駿河徳山駅を出ると、再び、大井川の流れと並走する。昨日は大雨であった為、水量も多く、濁っているが、川面に日が反射して美しい。いつも色々な表情を見せてくれる大井川は、見ていて飽きない。また、16000系の窓はとても大きく、旧型客車よりも、車窓からの見晴らしが良い。

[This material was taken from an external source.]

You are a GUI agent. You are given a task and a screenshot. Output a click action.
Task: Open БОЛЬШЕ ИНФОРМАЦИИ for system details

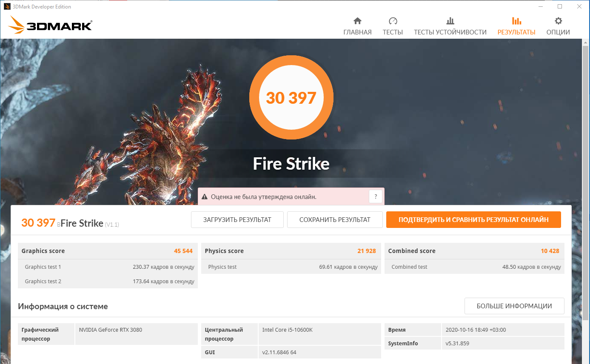click(x=514, y=306)
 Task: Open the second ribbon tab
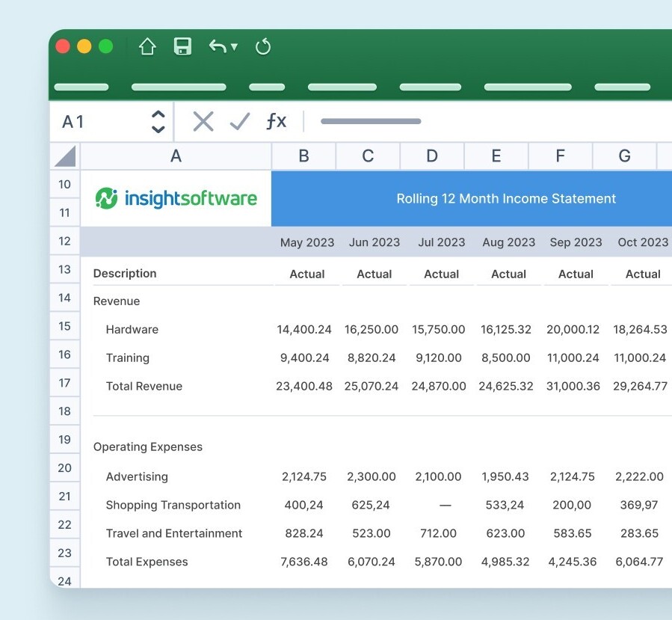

(大井川の流れを見るのも、この大井川鐵道の楽しみである。)

また、大井川と言えば、東海道の最大の難所のひとつになっており、こんな都々逸(どどいつ/馬小唄)を、一度は聞いた事がある人も多いと思う。

「箱根八里は馬でも越すが、越すに越されぬ大井川」


(東海道五十三次金谷宿・広重画。※著作権フリー画像。)

この大井川は、五街道が整備された江戸時代でも、橋が架けられなかった。中上流部の年間降水量は、国内平均約1.8倍の3,000mmもある日本有数の多雨地域になっており、川幅は約2km、ダムの無い当時の水深は、常水で二尺五寸(75㎝)もあったと言う。また、江戸や徳川家康ゆかりの駿府城の防衛上の役目もあったと言われているが、当時、この大河の増水時に、流されない木造橋を架ける技術は無かった。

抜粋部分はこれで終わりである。